== Segment start ==

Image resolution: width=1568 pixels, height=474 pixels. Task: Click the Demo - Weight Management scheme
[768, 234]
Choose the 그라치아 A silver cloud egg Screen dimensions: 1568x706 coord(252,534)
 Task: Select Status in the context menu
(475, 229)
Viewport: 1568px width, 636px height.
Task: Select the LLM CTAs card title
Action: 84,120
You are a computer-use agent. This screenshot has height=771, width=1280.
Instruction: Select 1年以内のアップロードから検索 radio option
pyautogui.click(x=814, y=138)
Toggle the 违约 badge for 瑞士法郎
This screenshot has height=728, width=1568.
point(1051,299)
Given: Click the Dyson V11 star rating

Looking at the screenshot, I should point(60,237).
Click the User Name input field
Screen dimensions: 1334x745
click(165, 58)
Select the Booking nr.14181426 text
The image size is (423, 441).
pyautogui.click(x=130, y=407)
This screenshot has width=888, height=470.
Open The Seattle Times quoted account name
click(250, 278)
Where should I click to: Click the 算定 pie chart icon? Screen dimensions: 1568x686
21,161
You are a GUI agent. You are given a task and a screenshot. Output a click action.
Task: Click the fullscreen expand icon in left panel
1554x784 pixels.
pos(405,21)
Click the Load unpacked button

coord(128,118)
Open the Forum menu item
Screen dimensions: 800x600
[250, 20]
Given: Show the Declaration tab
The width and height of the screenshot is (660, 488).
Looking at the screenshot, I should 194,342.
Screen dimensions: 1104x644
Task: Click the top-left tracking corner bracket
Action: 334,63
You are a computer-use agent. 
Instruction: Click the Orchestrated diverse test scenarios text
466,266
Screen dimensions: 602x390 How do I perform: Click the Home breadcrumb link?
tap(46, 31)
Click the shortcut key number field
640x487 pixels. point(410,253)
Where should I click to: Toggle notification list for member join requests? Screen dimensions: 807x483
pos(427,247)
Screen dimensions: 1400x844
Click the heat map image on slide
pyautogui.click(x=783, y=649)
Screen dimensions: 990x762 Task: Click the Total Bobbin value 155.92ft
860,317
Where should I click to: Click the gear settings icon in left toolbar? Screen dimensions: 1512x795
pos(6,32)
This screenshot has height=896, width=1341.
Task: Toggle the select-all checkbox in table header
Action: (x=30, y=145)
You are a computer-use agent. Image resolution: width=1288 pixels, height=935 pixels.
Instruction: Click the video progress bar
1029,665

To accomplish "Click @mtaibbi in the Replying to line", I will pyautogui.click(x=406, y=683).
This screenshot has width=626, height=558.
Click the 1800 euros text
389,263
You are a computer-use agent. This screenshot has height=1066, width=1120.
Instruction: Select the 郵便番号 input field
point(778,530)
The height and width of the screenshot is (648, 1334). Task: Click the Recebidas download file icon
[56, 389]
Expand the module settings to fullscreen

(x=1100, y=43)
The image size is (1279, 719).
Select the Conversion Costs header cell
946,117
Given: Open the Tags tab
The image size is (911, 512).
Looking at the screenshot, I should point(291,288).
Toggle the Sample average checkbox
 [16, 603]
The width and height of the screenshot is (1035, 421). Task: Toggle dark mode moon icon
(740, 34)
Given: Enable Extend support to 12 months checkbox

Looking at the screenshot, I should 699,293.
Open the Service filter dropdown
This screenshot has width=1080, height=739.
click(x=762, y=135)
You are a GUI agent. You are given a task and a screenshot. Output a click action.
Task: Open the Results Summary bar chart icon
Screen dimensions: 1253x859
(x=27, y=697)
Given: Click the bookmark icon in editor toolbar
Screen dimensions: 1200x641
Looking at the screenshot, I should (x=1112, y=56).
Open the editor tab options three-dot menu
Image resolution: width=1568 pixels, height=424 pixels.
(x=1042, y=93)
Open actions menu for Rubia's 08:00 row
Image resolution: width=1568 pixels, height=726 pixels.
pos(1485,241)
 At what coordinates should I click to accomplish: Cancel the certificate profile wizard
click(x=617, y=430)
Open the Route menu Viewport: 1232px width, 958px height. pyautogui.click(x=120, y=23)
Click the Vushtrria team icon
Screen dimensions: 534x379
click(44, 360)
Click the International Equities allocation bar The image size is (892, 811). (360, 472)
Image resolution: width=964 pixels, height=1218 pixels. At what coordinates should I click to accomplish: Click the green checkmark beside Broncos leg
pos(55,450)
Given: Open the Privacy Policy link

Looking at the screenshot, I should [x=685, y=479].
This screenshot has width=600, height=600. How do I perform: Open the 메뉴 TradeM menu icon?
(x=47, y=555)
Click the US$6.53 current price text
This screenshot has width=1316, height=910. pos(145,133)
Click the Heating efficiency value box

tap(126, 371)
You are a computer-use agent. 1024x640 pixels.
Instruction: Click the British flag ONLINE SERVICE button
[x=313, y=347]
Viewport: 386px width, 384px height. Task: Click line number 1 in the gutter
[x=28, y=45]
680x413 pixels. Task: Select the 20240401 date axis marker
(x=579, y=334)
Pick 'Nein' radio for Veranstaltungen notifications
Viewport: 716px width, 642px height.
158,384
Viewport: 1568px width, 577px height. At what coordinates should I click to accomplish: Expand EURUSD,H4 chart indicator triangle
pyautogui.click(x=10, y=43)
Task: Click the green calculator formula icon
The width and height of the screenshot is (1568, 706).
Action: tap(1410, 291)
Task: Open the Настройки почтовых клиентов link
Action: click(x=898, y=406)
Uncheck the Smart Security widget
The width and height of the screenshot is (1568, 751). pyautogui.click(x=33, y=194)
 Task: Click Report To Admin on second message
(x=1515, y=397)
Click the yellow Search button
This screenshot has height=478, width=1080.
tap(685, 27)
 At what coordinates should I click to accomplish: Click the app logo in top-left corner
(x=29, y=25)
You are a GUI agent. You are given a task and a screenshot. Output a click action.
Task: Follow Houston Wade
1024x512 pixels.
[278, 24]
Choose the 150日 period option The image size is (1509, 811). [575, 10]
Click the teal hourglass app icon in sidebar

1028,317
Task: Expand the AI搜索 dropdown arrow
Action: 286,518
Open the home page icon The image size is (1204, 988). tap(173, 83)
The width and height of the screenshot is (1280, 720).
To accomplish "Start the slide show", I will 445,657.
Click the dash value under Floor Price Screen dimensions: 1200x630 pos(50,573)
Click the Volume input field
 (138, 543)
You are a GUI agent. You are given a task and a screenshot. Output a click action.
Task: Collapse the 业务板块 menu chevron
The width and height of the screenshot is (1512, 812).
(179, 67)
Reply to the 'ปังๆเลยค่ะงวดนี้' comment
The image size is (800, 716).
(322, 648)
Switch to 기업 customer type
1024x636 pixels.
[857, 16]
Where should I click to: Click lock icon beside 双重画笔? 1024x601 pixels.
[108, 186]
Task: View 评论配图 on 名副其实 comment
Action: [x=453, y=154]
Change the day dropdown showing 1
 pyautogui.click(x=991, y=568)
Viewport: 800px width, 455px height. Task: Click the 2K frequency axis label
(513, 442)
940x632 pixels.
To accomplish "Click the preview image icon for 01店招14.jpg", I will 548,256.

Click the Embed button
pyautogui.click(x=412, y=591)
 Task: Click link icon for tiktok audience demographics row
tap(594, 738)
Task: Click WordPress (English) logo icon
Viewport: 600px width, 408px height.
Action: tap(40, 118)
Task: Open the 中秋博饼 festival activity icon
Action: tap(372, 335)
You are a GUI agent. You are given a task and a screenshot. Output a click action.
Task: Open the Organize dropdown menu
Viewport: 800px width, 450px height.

== Segment end ==

_Your instructions:_ Could you return all the data above exactly as it appears?

_Expected answer:_
Image resolution: width=1568 pixels, height=474 pixels. Task: Click the Demo - Weight Management scheme
[768, 234]
Choose the 그라치아 A silver cloud egg Screen dimensions: 1568x706 coord(252,534)
 Task: Select Status in the context menu
(475, 229)
Viewport: 1568px width, 636px height.
Task: Select the LLM CTAs card title
Action: 84,120
You are a computer-use agent. This screenshot has height=771, width=1280.
Instruction: Select 1年以内のアップロードから検索 radio option
pyautogui.click(x=814, y=138)
Toggle the 违约 badge for 瑞士法郎
This screenshot has height=728, width=1568.
point(1051,299)
Given: Click the Dyson V11 star rating

Looking at the screenshot, I should point(60,237).
Click the User Name input field
Screen dimensions: 1334x745
click(165, 58)
Select the Booking nr.14181426 text
The image size is (423, 441).
pyautogui.click(x=130, y=407)
This screenshot has width=888, height=470.
Open The Seattle Times quoted account name
click(250, 278)
Where should I click to: Click the 算定 pie chart icon? Screen dimensions: 1568x686
21,161
You are a GUI agent. You are given a task and a screenshot. Output a click action.
Task: Click the fullscreen expand icon in left panel
1554x784 pixels.
pos(405,21)
Click the Load unpacked button

coord(128,118)
Open the Forum menu item
Screen dimensions: 800x600
[250, 20]
Given: Show the Declaration tab
The width and height of the screenshot is (660, 488).
Looking at the screenshot, I should 194,342.
Screen dimensions: 1104x644
Task: Click the top-left tracking corner bracket
Action: 334,63
You are a computer-use agent. 
Instruction: Click the Orchestrated diverse test scenarios text
466,266
Screen dimensions: 602x390 How do I perform: Click the Home breadcrumb link?
tap(46, 31)
Click the shortcut key number field
640x487 pixels. point(410,253)
Where should I click to: Toggle notification list for member join requests? Screen dimensions: 807x483
pos(427,247)
Screen dimensions: 1400x844
Click the heat map image on slide
pyautogui.click(x=783, y=649)
Screen dimensions: 990x762 Task: Click the Total Bobbin value 155.92ft
860,317
Where should I click to: Click the gear settings icon in left toolbar? Screen dimensions: 1512x795
pos(6,32)
This screenshot has height=896, width=1341.
Task: Toggle the select-all checkbox in table header
Action: (x=30, y=145)
You are a computer-use agent. Image resolution: width=1288 pixels, height=935 pixels.
Instruction: Click the video progress bar
1029,665

To accomplish "Click @mtaibbi in the Replying to line", I will pyautogui.click(x=406, y=683).
This screenshot has width=626, height=558.
Click the 1800 euros text
389,263
You are a computer-use agent. This screenshot has height=1066, width=1120.
Instruction: Select the 郵便番号 input field
point(778,530)
The height and width of the screenshot is (648, 1334). Task: Click the Recebidas download file icon
[56, 389]
Expand the module settings to fullscreen

(x=1100, y=43)
The image size is (1279, 719).
Select the Conversion Costs header cell
946,117
Given: Open the Tags tab
The image size is (911, 512).
Looking at the screenshot, I should point(291,288).
Toggle the Sample average checkbox
 [16, 603]
The width and height of the screenshot is (1035, 421). Task: Toggle dark mode moon icon
(740, 34)
Given: Enable Extend support to 12 months checkbox

Looking at the screenshot, I should 699,293.
Open the Service filter dropdown
This screenshot has width=1080, height=739.
click(x=762, y=135)
You are a GUI agent. You are given a task and a screenshot. Output a click action.
Task: Open the Results Summary bar chart icon
Screen dimensions: 1253x859
(x=27, y=697)
Given: Click the bookmark icon in editor toolbar
Screen dimensions: 1200x641
Looking at the screenshot, I should (x=1112, y=56).
Open the editor tab options three-dot menu
Image resolution: width=1568 pixels, height=424 pixels.
(x=1042, y=93)
Open actions menu for Rubia's 08:00 row
Image resolution: width=1568 pixels, height=726 pixels.
pos(1485,241)
 At what coordinates should I click to accomplish: Cancel the certificate profile wizard
click(x=617, y=430)
Open the Route menu Viewport: 1232px width, 958px height. pyautogui.click(x=120, y=23)
Click the Vushtrria team icon
Screen dimensions: 534x379
click(44, 360)
Click the International Equities allocation bar The image size is (892, 811). (360, 472)
Image resolution: width=964 pixels, height=1218 pixels. At what coordinates should I click to accomplish: Click the green checkmark beside Broncos leg
pos(55,450)
Given: Open the Privacy Policy link

Looking at the screenshot, I should [x=685, y=479].
This screenshot has width=600, height=600. How do I perform: Open the 메뉴 TradeM menu icon?
(x=47, y=555)
Click the US$6.53 current price text
This screenshot has width=1316, height=910. pos(145,133)
Click the Heating efficiency value box

tap(126, 371)
You are a computer-use agent. 1024x640 pixels.
Instruction: Click the British flag ONLINE SERVICE button
[x=313, y=347]
Viewport: 386px width, 384px height. Task: Click line number 1 in the gutter
[x=28, y=45]
680x413 pixels. Task: Select the 20240401 date axis marker
(x=579, y=334)
Pick 'Nein' radio for Veranstaltungen notifications
Viewport: 716px width, 642px height.
158,384
Viewport: 1568px width, 577px height. At what coordinates should I click to accomplish: Expand EURUSD,H4 chart indicator triangle
pyautogui.click(x=10, y=43)
Task: Click the green calculator formula icon
The width and height of the screenshot is (1568, 706).
Action: tap(1410, 291)
Task: Open the Настройки почтовых клиентов link
Action: click(x=898, y=406)
Uncheck the Smart Security widget
The width and height of the screenshot is (1568, 751). pyautogui.click(x=33, y=194)
 Task: Click Report To Admin on second message
(x=1515, y=397)
Click the yellow Search button
This screenshot has height=478, width=1080.
tap(685, 27)
 At what coordinates should I click to accomplish: Click the app logo in top-left corner
(x=29, y=25)
You are a GUI agent. You are given a task and a screenshot. Output a click action.
Task: Follow Houston Wade
1024x512 pixels.
[278, 24]
Choose the 150日 period option The image size is (1509, 811). [575, 10]
Click the teal hourglass app icon in sidebar

1028,317
Task: Expand the AI搜索 dropdown arrow
Action: 286,518
Open the home page icon The image size is (1204, 988). tap(173, 83)
The width and height of the screenshot is (1280, 720).
To accomplish "Start the slide show", I will 445,657.
Click the dash value under Floor Price Screen dimensions: 1200x630 pos(50,573)
Click the Volume input field
 (138, 543)
You are a GUI agent. You are given a task and a screenshot. Output a click action.
Task: Collapse the 业务板块 menu chevron
The width and height of the screenshot is (1512, 812).
(179, 67)
Reply to the 'ปังๆเลยค่ะงวดนี้' comment
The image size is (800, 716).
(322, 648)
Switch to 기업 customer type
1024x636 pixels.
[857, 16]
Where should I click to: Click lock icon beside 双重画笔? 1024x601 pixels.
[108, 186]
Task: View 评论配图 on 名副其实 comment
Action: [x=453, y=154]
Change the day dropdown showing 1
 pyautogui.click(x=991, y=568)
Viewport: 800px width, 455px height. Task: Click the 2K frequency axis label
(513, 442)
940x632 pixels.
To accomplish "Click the preview image icon for 01店招14.jpg", I will 548,256.

Click the Embed button
pyautogui.click(x=412, y=591)
 Task: Click link icon for tiktok audience demographics row
tap(594, 738)
Task: Click WordPress (English) logo icon
Viewport: 600px width, 408px height.
Action: tap(40, 118)
Task: Open the 中秋博饼 festival activity icon
Action: tap(372, 335)
You are a GUI agent. You are given a task and a screenshot. Output a click action.
Task: Open the Organize dropdown menu
Viewport: 800px width, 450px height.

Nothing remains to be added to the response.